Lautan Bunga Di Bawah Gunung Tianshan adalah budidaya berbagai bunga dan buah-buahan oleh masyarakat lokal di wilayah Yining. Memiliki luas sekitar 7.000 hektar, ladang yang dulunya tandus kini ditanami berbagai bunga seperti bunga lavender dan bunga peony. Selain dua bunga ini, mereka juga menanam anggur dan apel. Sebanyak 2000 orang dari berbagai etnis bekerja di ladang pertanian ini. Untuk membantu pertanian tumbuh dan memiliki hasil yang maksimal, pemerintah daerah memberikan subsidi untuk kebijakan pengentasan kemiskinan.
Mulai tahun 2016, peternakan ini harus menunggu selama empat tahun sebelum menghasilkan keuntungan. Bunga peony digunakan sebagai bahan obat, sedangkan lavender diolah menjadi minyak untuk berbagai keperluan, seperti aromaterapi, kosmetik, obat-obatan, dll.
Selain untuk tujuan perindustrian, ladang pertanian ini menarik banyak pengunjung untuk berfoto karena keindahan hamparan bunga tak terbatas seperti lautan. Gunung Tianshan yang tertutup es berada di belakangnya menambah keindahan alam khas Xinjiang.
Bunga lavender yang ditanam tidak hanya untuk pasar lokal Tiongkok tetapi juga untuk ekspor ke luar negeri, terutama ke Eropa. Dengan akses kereta api yang menghubungkan Xinjiang dengan dataran Asia Tengah dan Eropa, kegiatan ekspor menjadi lebih cepat.

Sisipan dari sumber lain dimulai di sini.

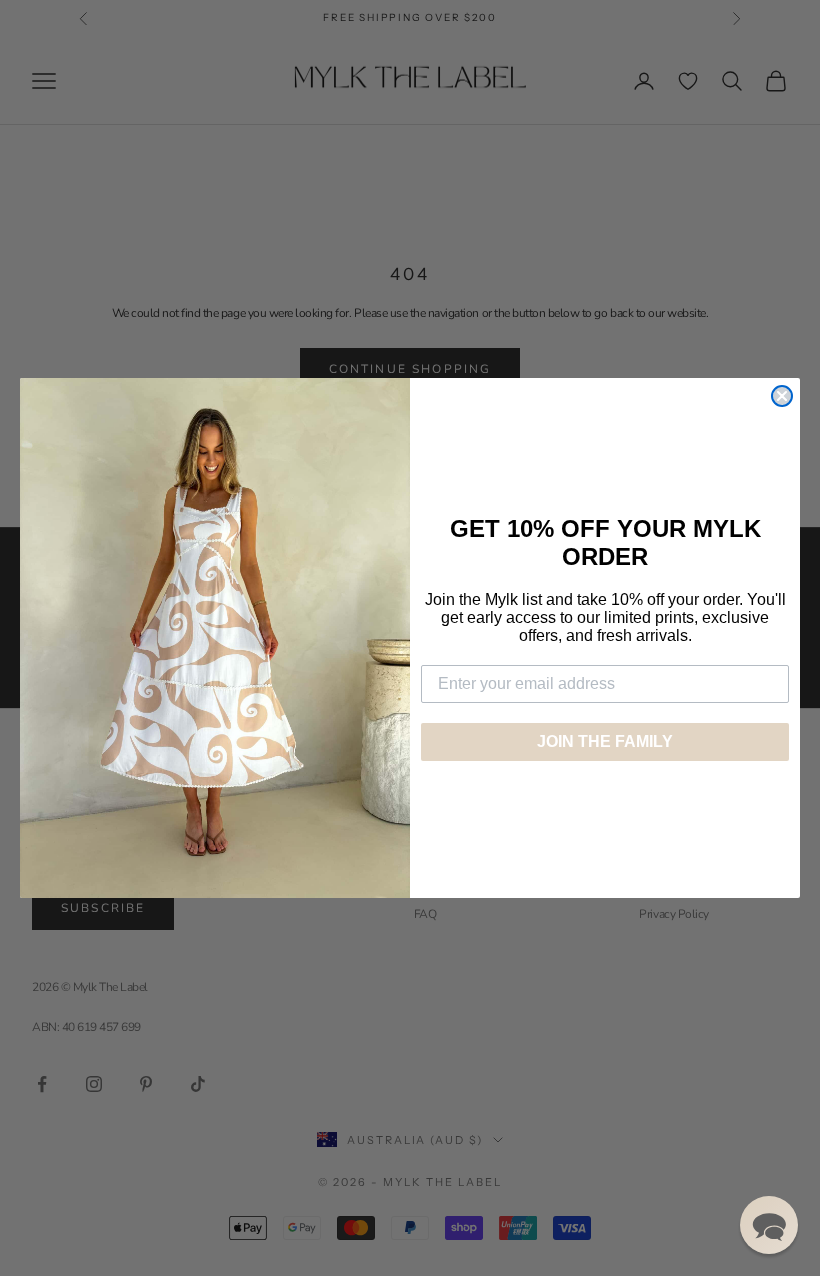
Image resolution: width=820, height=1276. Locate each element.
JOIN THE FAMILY (605, 741)
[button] (769, 1225)
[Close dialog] (782, 396)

Budidaya bunga sangat efektif dalam meningkatkan taraf ekonomi masyarakat setempat. Sepuluh tahun yang lalu, pendapatan masyarakat di daerah ini sangat rendah, namun setelah masyarakat dan pemerintah bekerja sama, pendapatan mereka meningkat, seiring dengan kemauan dan kerja keras untuk membangun bisnis pertanian secara bersama-sama.
Keberagaman suku di wilayah ini juga tidak menjadi halangan bagi warga untuk bergotong royong membangun usaha pertanian untuk kesejahteraan masa depan. Kini, bunga peony dan lavender juga menjadi ikon wisata di kota Yining di Xinjiang. Semua berkat ketekunan komunitas multietnis di Xinjiang.
Tempat kedua adalah Desa Yangbulake di Yining. Desa ini secara historis memiliki suasana budaya tradisional Uighur yang mengagumkan. Selama tiga tahun terakhir, desa ini telah diubah menjadi desa wisata tradisional oleh anak-anak muda yang telah kembali setelah menempuh pendidikan universitas di kota.
Seorang pria Uighur bernama Wuerkaixi dengan antusias menjelaskan bagaimana mengembangkan industri pariwisata yang berfokus pada tradisi dan budaya Uighur. Desa Yangbulake merupakan pemukiman kaum Uighur dan layak untuk ditonjolkan dan dipromosikan ke masyarakat luas.
Gaya arsitektur Desa Yangbulake masih sepenuhnya mempertahankan ciri-ciri tradisionalnya, diwariskan, dan berkembang dengan baik. Setiap keluarga di desa ini dengan hangat menyambut pengunjung. Mereka selalu berpikir bahwa orang yang datang mengunjungi mereka berasal dari jauh dan pantas diperlakukan dengan baik.